> _YOUR GOAL_
Without changing a single word, restate the entries below.

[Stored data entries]
---*---

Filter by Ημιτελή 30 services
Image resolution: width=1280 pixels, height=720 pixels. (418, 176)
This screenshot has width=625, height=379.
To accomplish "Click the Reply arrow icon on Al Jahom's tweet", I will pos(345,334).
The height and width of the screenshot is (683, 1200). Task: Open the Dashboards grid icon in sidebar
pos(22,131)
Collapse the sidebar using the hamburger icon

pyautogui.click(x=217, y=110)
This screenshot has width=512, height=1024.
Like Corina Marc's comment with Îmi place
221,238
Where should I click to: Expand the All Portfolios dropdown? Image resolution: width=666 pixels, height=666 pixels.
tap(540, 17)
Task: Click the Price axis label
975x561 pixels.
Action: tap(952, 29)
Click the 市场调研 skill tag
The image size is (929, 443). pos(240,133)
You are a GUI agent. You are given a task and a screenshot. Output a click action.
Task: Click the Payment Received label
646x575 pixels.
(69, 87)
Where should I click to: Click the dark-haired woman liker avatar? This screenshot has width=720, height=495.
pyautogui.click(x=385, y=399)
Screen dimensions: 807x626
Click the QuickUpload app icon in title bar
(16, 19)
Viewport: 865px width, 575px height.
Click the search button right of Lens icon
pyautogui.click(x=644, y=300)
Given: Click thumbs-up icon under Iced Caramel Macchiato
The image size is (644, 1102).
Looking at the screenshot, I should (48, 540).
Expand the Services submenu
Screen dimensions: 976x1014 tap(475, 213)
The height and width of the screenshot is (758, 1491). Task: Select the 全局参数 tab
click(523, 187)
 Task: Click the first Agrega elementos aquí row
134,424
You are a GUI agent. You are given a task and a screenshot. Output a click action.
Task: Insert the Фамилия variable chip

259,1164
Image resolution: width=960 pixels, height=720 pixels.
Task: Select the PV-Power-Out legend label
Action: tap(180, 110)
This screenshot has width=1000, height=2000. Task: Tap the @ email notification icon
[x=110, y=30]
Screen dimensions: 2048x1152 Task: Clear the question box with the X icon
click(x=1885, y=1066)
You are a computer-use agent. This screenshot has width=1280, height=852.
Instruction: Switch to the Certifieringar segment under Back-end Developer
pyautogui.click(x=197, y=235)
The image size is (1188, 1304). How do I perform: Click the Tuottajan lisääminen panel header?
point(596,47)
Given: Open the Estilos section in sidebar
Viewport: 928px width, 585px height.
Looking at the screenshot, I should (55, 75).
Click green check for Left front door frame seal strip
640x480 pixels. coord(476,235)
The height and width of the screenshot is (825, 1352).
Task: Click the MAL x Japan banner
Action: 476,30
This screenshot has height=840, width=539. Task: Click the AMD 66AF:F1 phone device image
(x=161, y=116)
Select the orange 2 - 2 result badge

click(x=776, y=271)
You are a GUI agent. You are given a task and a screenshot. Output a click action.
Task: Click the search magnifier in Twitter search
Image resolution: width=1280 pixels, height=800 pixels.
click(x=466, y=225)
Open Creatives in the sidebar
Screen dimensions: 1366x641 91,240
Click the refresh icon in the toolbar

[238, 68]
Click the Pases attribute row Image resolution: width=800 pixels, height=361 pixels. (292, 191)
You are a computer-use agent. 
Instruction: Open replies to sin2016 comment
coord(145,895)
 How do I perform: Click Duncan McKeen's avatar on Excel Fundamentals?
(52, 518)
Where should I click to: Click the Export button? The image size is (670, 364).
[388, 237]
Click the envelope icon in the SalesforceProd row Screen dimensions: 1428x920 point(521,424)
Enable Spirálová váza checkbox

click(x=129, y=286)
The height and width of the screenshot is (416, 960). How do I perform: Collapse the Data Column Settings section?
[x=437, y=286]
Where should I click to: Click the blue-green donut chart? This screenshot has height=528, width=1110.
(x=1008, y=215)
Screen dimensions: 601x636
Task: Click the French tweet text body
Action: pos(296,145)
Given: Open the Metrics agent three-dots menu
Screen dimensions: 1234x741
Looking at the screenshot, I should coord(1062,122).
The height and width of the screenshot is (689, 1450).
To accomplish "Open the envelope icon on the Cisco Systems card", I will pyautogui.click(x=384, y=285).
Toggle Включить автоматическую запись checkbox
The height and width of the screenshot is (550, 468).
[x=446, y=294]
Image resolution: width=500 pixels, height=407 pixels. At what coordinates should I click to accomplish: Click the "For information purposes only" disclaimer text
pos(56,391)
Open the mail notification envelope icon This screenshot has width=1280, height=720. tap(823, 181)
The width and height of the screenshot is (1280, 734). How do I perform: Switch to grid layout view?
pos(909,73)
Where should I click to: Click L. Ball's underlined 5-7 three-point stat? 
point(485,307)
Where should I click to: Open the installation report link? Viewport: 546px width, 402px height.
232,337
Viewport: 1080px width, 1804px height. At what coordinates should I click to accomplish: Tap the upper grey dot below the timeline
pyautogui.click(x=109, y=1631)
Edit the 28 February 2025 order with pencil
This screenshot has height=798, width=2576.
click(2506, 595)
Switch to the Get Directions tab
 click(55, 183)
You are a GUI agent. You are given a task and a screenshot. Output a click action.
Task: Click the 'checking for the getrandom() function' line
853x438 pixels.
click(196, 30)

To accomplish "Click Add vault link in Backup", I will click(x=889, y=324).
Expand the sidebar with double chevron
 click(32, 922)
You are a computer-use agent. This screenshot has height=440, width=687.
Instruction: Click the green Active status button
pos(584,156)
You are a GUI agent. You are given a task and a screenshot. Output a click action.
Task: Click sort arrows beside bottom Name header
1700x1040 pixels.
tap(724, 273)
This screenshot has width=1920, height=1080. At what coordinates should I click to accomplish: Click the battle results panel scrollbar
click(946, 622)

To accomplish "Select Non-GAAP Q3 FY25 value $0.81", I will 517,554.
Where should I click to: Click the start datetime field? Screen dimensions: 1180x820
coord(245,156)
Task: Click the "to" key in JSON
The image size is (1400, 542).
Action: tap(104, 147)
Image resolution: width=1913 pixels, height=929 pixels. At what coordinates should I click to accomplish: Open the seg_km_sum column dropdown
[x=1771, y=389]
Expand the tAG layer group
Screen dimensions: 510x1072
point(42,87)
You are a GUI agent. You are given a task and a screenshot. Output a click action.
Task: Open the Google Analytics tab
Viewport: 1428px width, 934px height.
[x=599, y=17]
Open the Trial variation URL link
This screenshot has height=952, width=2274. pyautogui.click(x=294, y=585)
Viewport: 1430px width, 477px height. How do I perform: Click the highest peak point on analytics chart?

---*---

> _ANSWER FOR THIS EXERCISE_
Filter by Ημιτελή 30 services
Image resolution: width=1280 pixels, height=720 pixels. (418, 176)
This screenshot has width=625, height=379.
To accomplish "Click the Reply arrow icon on Al Jahom's tweet", I will pos(345,334).
The height and width of the screenshot is (683, 1200). Task: Open the Dashboards grid icon in sidebar
pos(22,131)
Collapse the sidebar using the hamburger icon

pyautogui.click(x=217, y=110)
This screenshot has width=512, height=1024.
Like Corina Marc's comment with Îmi place
221,238
Where should I click to: Expand the All Portfolios dropdown? Image resolution: width=666 pixels, height=666 pixels.
tap(540, 17)
Task: Click the Price axis label
975x561 pixels.
Action: tap(952, 29)
Click the 市场调研 skill tag
The image size is (929, 443). pos(240,133)
You are a GUI agent. You are given a task and a screenshot. Output a click action.
Task: Click the Payment Received label
646x575 pixels.
(69, 87)
Where should I click to: Click the dark-haired woman liker avatar? This screenshot has width=720, height=495.
pyautogui.click(x=385, y=399)
Screen dimensions: 807x626
Click the QuickUpload app icon in title bar
(16, 19)
Viewport: 865px width, 575px height.
Click the search button right of Lens icon
pyautogui.click(x=644, y=300)
Given: Click thumbs-up icon under Iced Caramel Macchiato
The image size is (644, 1102).
Looking at the screenshot, I should (48, 540).
Expand the Services submenu
Screen dimensions: 976x1014 tap(475, 213)
The height and width of the screenshot is (758, 1491). Task: Select the 全局参数 tab
click(523, 187)
 Task: Click the first Agrega elementos aquí row
134,424
You are a GUI agent. You are given a task and a screenshot. Output a click action.
Task: Insert the Фамилия variable chip

259,1164
Image resolution: width=960 pixels, height=720 pixels.
Task: Select the PV-Power-Out legend label
Action: tap(180, 110)
This screenshot has width=1000, height=2000. Task: Tap the @ email notification icon
[x=110, y=30]
Screen dimensions: 2048x1152 Task: Clear the question box with the X icon
click(x=1885, y=1066)
You are a computer-use agent. This screenshot has width=1280, height=852.
Instruction: Switch to the Certifieringar segment under Back-end Developer
pyautogui.click(x=197, y=235)
The image size is (1188, 1304). How do I perform: Click the Tuottajan lisääminen panel header?
point(596,47)
Given: Open the Estilos section in sidebar
Viewport: 928px width, 585px height.
Looking at the screenshot, I should (55, 75).
Click green check for Left front door frame seal strip
640x480 pixels. coord(476,235)
The height and width of the screenshot is (825, 1352).
Task: Click the MAL x Japan banner
Action: 476,30
This screenshot has height=840, width=539. Task: Click the AMD 66AF:F1 phone device image
(x=161, y=116)
Select the orange 2 - 2 result badge

click(x=776, y=271)
You are a GUI agent. You are given a task and a screenshot. Output a click action.
Task: Click the search magnifier in Twitter search
Image resolution: width=1280 pixels, height=800 pixels.
click(x=466, y=225)
Open Creatives in the sidebar
Screen dimensions: 1366x641 91,240
Click the refresh icon in the toolbar

[238, 68]
Click the Pases attribute row Image resolution: width=800 pixels, height=361 pixels. (292, 191)
You are a computer-use agent. 
Instruction: Open replies to sin2016 comment
coord(145,895)
 How do I perform: Click Duncan McKeen's avatar on Excel Fundamentals?
(52, 518)
Where should I click to: Click the Export button? The image size is (670, 364).
[388, 237]
Click the envelope icon in the SalesforceProd row Screen dimensions: 1428x920 point(521,424)
Enable Spirálová váza checkbox

click(x=129, y=286)
The height and width of the screenshot is (416, 960). How do I perform: Collapse the Data Column Settings section?
[x=437, y=286]
Where should I click to: Click the blue-green donut chart? This screenshot has height=528, width=1110.
(x=1008, y=215)
Screen dimensions: 601x636
Task: Click the French tweet text body
Action: pos(296,145)
Given: Open the Metrics agent three-dots menu
Screen dimensions: 1234x741
Looking at the screenshot, I should coord(1062,122).
The height and width of the screenshot is (689, 1450).
To accomplish "Open the envelope icon on the Cisco Systems card", I will pyautogui.click(x=384, y=285).
Toggle Включить автоматическую запись checkbox
The height and width of the screenshot is (550, 468).
[x=446, y=294]
Image resolution: width=500 pixels, height=407 pixels. At what coordinates should I click to accomplish: Click the "For information purposes only" disclaimer text
pos(56,391)
Open the mail notification envelope icon This screenshot has width=1280, height=720. tap(823, 181)
The width and height of the screenshot is (1280, 734). How do I perform: Switch to grid layout view?
pos(909,73)
Where should I click to: Click L. Ball's underlined 5-7 three-point stat? 
point(485,307)
Where should I click to: Open the installation report link? Viewport: 546px width, 402px height.
232,337
Viewport: 1080px width, 1804px height. At what coordinates should I click to accomplish: Tap the upper grey dot below the timeline
pyautogui.click(x=109, y=1631)
Edit the 28 February 2025 order with pencil
This screenshot has height=798, width=2576.
click(2506, 595)
Switch to the Get Directions tab
 click(55, 183)
You are a GUI agent. You are given a task and a screenshot. Output a click action.
Task: Click the 'checking for the getrandom() function' line
853x438 pixels.
click(196, 30)

To accomplish "Click Add vault link in Backup", I will click(x=889, y=324).
Expand the sidebar with double chevron
 click(32, 922)
You are a computer-use agent. This screenshot has height=440, width=687.
Instruction: Click the green Active status button
pos(584,156)
You are a GUI agent. You are given a task and a screenshot. Output a click action.
Task: Click sort arrows beside bottom Name header
1700x1040 pixels.
tap(724, 273)
This screenshot has width=1920, height=1080. At what coordinates should I click to accomplish: Click the battle results panel scrollbar
click(946, 622)

To accomplish "Select Non-GAAP Q3 FY25 value $0.81", I will 517,554.
Where should I click to: Click the start datetime field? Screen dimensions: 1180x820
coord(245,156)
Task: Click the "to" key in JSON
The image size is (1400, 542).
Action: tap(104, 147)
Image resolution: width=1913 pixels, height=929 pixels. At what coordinates should I click to accomplish: Open the seg_km_sum column dropdown
[x=1771, y=389]
Expand the tAG layer group
Screen dimensions: 510x1072
point(42,87)
You are a GUI agent. You are given a task and a screenshot. Output a click action.
Task: Open the Google Analytics tab
Viewport: 1428px width, 934px height.
[x=599, y=17]
Open the Trial variation URL link
This screenshot has height=952, width=2274. pyautogui.click(x=294, y=585)
Viewport: 1430px width, 477px height. How do I perform: Click the highest peak point on analytics chart?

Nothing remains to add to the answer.